## [RECORDS FOR THE EXERCISE]
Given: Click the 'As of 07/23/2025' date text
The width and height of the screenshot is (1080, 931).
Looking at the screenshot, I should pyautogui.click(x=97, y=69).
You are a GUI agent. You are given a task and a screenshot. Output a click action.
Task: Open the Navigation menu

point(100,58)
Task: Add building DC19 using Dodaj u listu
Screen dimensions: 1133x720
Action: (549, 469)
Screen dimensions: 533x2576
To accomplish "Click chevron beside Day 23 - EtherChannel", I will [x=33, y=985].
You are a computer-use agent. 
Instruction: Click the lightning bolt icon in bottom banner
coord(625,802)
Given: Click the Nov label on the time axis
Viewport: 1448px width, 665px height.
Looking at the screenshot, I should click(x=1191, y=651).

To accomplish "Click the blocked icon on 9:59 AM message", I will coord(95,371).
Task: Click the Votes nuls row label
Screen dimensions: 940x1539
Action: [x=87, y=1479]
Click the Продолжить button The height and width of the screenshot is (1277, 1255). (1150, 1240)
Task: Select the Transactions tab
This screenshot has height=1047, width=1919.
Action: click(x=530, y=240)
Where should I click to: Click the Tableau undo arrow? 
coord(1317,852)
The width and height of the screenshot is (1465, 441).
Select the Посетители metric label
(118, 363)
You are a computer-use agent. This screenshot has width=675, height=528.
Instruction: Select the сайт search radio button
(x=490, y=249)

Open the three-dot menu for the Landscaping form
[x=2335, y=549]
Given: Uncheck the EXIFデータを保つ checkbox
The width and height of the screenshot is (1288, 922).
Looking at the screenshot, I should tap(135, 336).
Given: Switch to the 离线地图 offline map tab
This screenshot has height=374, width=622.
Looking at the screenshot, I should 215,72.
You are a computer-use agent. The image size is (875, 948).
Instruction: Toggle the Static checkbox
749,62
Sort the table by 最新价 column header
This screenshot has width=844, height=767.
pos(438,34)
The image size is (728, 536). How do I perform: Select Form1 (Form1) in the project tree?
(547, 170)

## [EXERCISE BRIEF]
Return each entry above exactly, leaving none out.

## [RESULT]
Given: Click the 'As of 07/23/2025' date text
The width and height of the screenshot is (1080, 931).
Looking at the screenshot, I should pyautogui.click(x=97, y=69).
You are a GUI agent. You are given a task and a screenshot. Output a click action.
Task: Open the Navigation menu

point(100,58)
Task: Add building DC19 using Dodaj u listu
Screen dimensions: 1133x720
Action: (549, 469)
Screen dimensions: 533x2576
To accomplish "Click chevron beside Day 23 - EtherChannel", I will [x=33, y=985].
You are a computer-use agent. 
Instruction: Click the lightning bolt icon in bottom banner
coord(625,802)
Given: Click the Nov label on the time axis
Viewport: 1448px width, 665px height.
Looking at the screenshot, I should click(x=1191, y=651).

To accomplish "Click the blocked icon on 9:59 AM message", I will coord(95,371).
Task: Click the Votes nuls row label
Screen dimensions: 940x1539
Action: [x=87, y=1479]
Click the Продолжить button The height and width of the screenshot is (1277, 1255). (1150, 1240)
Task: Select the Transactions tab
This screenshot has height=1047, width=1919.
Action: click(x=530, y=240)
Where should I click to: Click the Tableau undo arrow? 
coord(1317,852)
The width and height of the screenshot is (1465, 441).
Select the Посетители metric label
(118, 363)
You are a computer-use agent. This screenshot has width=675, height=528.
Instruction: Select the сайт search radio button
(x=490, y=249)

Open the three-dot menu for the Landscaping form
[x=2335, y=549]
Given: Uncheck the EXIFデータを保つ checkbox
The width and height of the screenshot is (1288, 922).
Looking at the screenshot, I should tap(135, 336).
Given: Switch to the 离线地图 offline map tab
This screenshot has height=374, width=622.
Looking at the screenshot, I should 215,72.
You are a computer-use agent. The image size is (875, 948).
Instruction: Toggle the Static checkbox
749,62
Sort the table by 最新价 column header
This screenshot has width=844, height=767.
pos(438,34)
The image size is (728, 536). How do I perform: Select Form1 (Form1) in the project tree?
(547, 170)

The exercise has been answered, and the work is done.